» **Things to do**:
1/ Reproduce word for word the section of the "Capital and the Left" essay between "The same old" and "is this so?", inclusive.
2/ According to the "Capital and the Left" essay, what does the left immediately worry about when the working class refuses work?
3/ Continue the "Capital and the Left" essay from the point where it stops.

Nicole Cox and Silvia Federici, “Capital and the Left”
“Capital and the Left”
Nicole Cox and Silvia Federici
Falling Wall Press, 1975 [PDF]
With its traditional blindness to the dynamics of class movements, the left has interpreted the end of a phase within the women’s movement as the end of the movement itself. Thus, slowly but surely, they are trying to regain the political terrain which in the sixties they had been forced to relinquish. Now that the ground appears to be clear, we increasingly see them drop their ‘feminist’ mask and pour out those dearest beliefs which, though stifled by the movement’s power, were never really snuffed out.
And first and foremost among these is the belief that they, not women, are in the best position to decide what we really need and where the women’s movement should go. In the sixties, when women were leaving the leftist groups in droves, the left had to espouse the validity of autonomy. (They had already gone through the painful experience of complete repudiation by the autonomous black movement.) Reluctantly, they had to concede that women too are part of the revolution. They even went so far as to beat their breasts over their newly discovered sexism. But, most important, they learned to speak in respectful and even subdued tones. Now in the midst of what they perceive as a feminist funeral, their voices are raised again and this time not only to utter the final word, but to pass judgement on our achievements and shortcomings. Their story strikes us with a familiar ring. In the words of one of these self-appointed ‘feminists’: “women also need a socialist movement… and no movement that is composed only of women can substitute for this” (1), which means it was all very well while it lasted, but ultimately we have to be led by them. And in order to do that, they want first to re-establish the correct political line.
The same old story
This line, of course, is nothing new. Once again we are told that serious politics is not kitchen business, and that our struggle to liberate ourselves as women-our struggle to destroy our work in the home, our relations in the family, the prostitution of our sexuality-is definitely subordinate, or at best auxiliary, to the ‘real class struggle’ in the factory. Not accidentally most of today’s leftist polemics against the autonomy of the women’s movement are devoted to denying that Wages for Housework is the feminist and therefore working class strategy in our struggle against capital. They realize that Wages for Housework means less work, less dependence, less blackmail, in one word, more power for women-and they are afraid of it. Why is this so?
One possible answer is that the men are afraid of losing their male ‘privileges’: if women have more money of their own, one day men might find their kitchens and beds empty. True as this might be, there is a deeper reason which has escaped us so far only because years of indoctrination have made us believe that the left is on the side of the working class. The reason why the left is actively trying to prevent us from gaining more power is not only that the men are male chauvinists, but that the left are totally identified with the capitalist viewpoint. The left, in all its varieties, is not interested in destroying capital, the surplus labour we are forced to do, but in making it more efficient. Their revolution is a reorganization of capitalist production which will rationalize our slavery rather than abolish it. This is why when the working class refuses work they immediately worry about ‘who will clean the streets’.

[Word and element locating data]
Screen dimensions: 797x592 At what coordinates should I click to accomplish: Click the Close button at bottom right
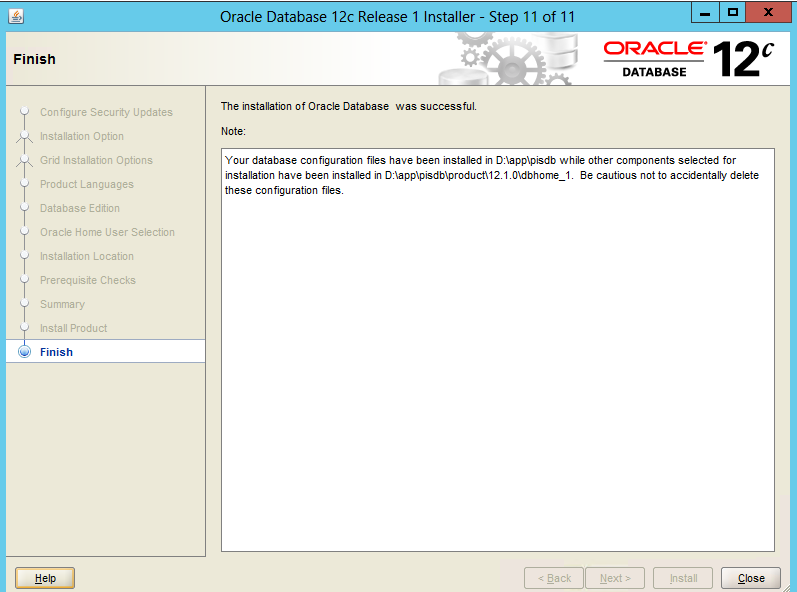point(750,578)
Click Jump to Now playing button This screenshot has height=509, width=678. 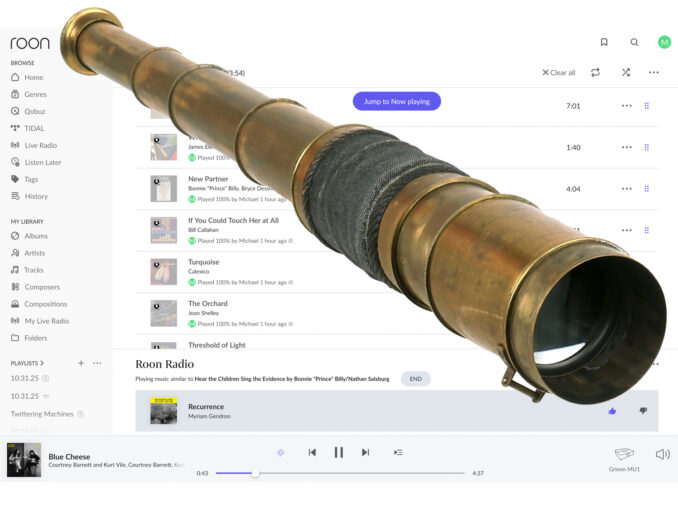(x=397, y=101)
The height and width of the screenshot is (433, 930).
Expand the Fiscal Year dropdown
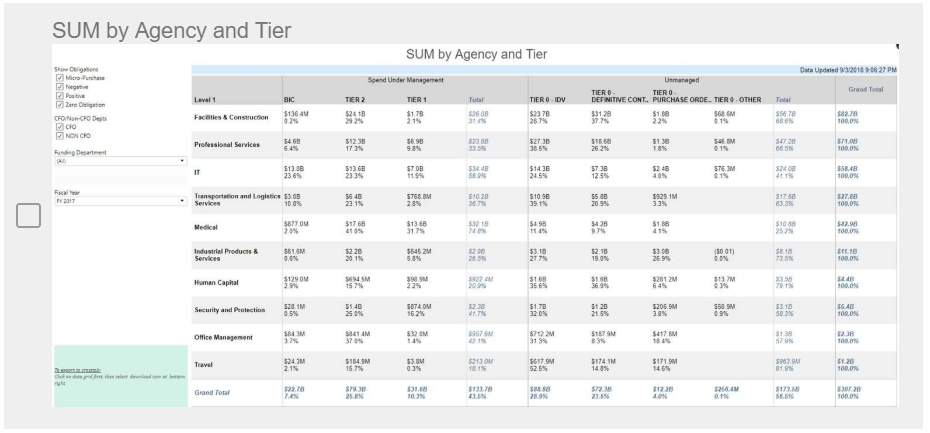182,201
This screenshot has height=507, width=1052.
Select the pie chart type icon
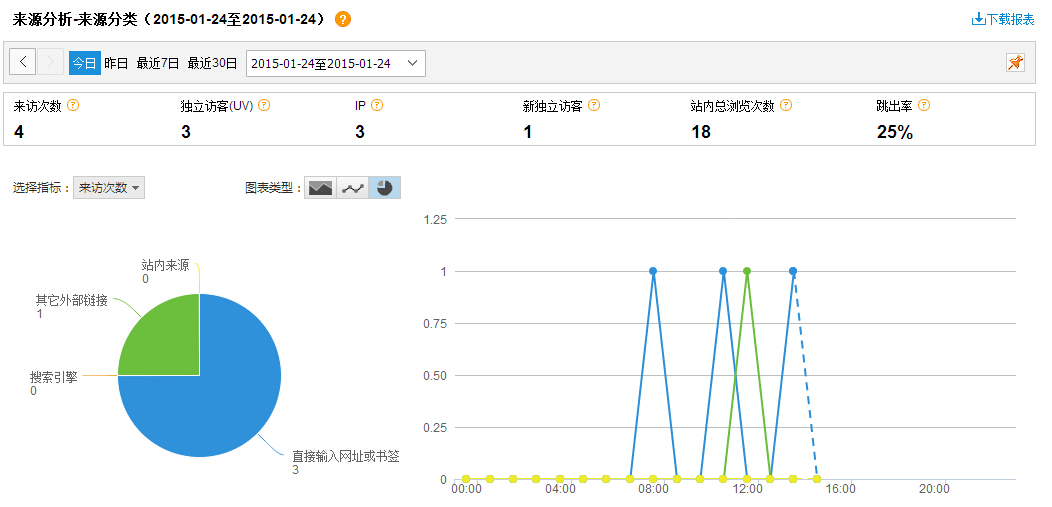384,188
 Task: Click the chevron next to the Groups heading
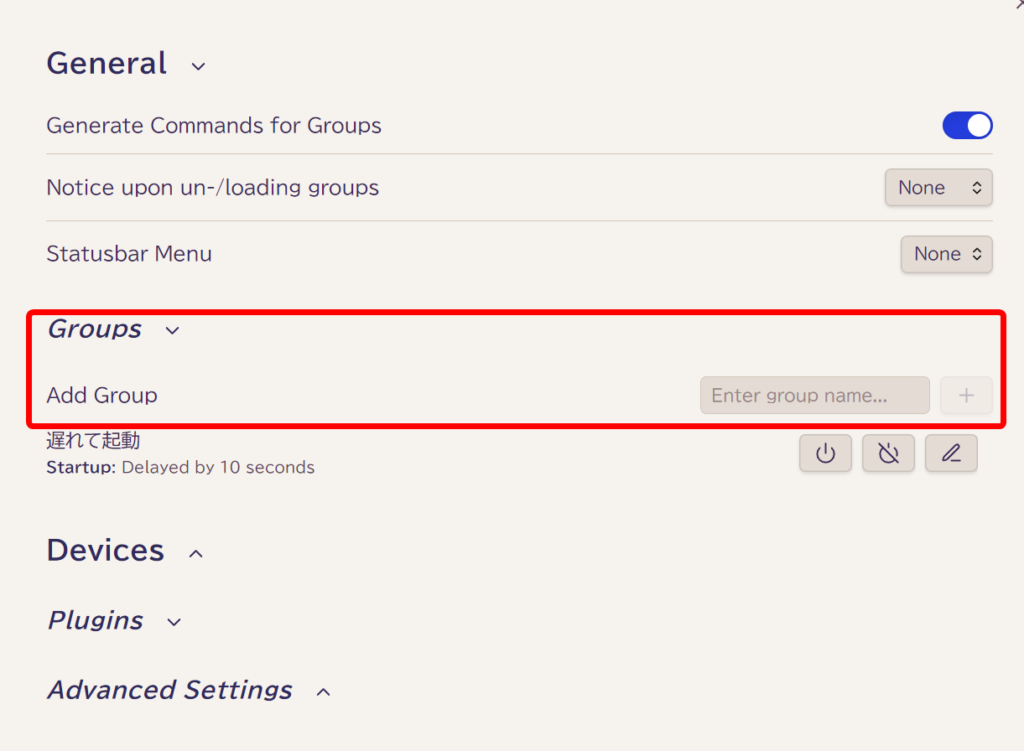[x=172, y=330]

» **Results of the exercise**:
1/
The same old story
This line, of course, is nothing new. Once again we are told that serious politics is not kitchen business, and that our struggle to liberate ourselves as women-our struggle to destroy our work in the home, our relations in the family, the prostitution of our sexuality-is definitely subordinate, or at best auxiliary, to the ‘real class struggle’ in the factory. Not accidentally most of today’s leftist polemics against the autonomy of the women’s movement are devoted to denying that Wages for Housework is the feminist and therefore working class strategy in our struggle against capital. They realize that Wages for Housework means less work, less dependence, less blackmail, in one word, more power for women-and they are afraid of it. Why is this so?

2/ The left immediately worries about "who will clean the streets."

3/
And this is why they always choose their ‘revolutionary agents’ from among those sectors of the working class whose work is most rationalized. Supposedly, the workers who most directly contribute to the accumulation of capital will be those most equipped to manage it. As Andre’ Gorz bluntly put it: “Factory workers are revolutionary because they are not afraid that with the revolution they will lose their jobs”. (2) That is, workers are revolutionary not in so far as they are against their exploitation, but in so far as they are producers, not in so far as they refuse work but in so far as they work. How far the working class is from this ‘viewpoint’ can be seen by the amount of energy the left spends in reproaching workers for their lack of ‘class consciousness’, i.e. ‘production consciousness’. The left is horrified by the fact that workers-male and female, waged and unwaged-want more money, more time for themselves, more power, instead of being concerned with figuring out how to rationalise production.
In our case, one thing is clear. The left attacks every struggle that might give women real power, because as primarily house-workers, we do not measure up to the ‘productive role’ they have assigned to the ‘working class’. What this means has been best expressed by Wally Secombe in New Left Review:
Revolutionary transformation is only possible because the proletariat is engaged directly in socialized labour and therefore bears as a class the pre-requisite of a socialist mode of production.
While the labour of housewives remains privatized, they are unable to prefigure the new order nor spearhead the productive forces in breaking the old. (our italics) (3)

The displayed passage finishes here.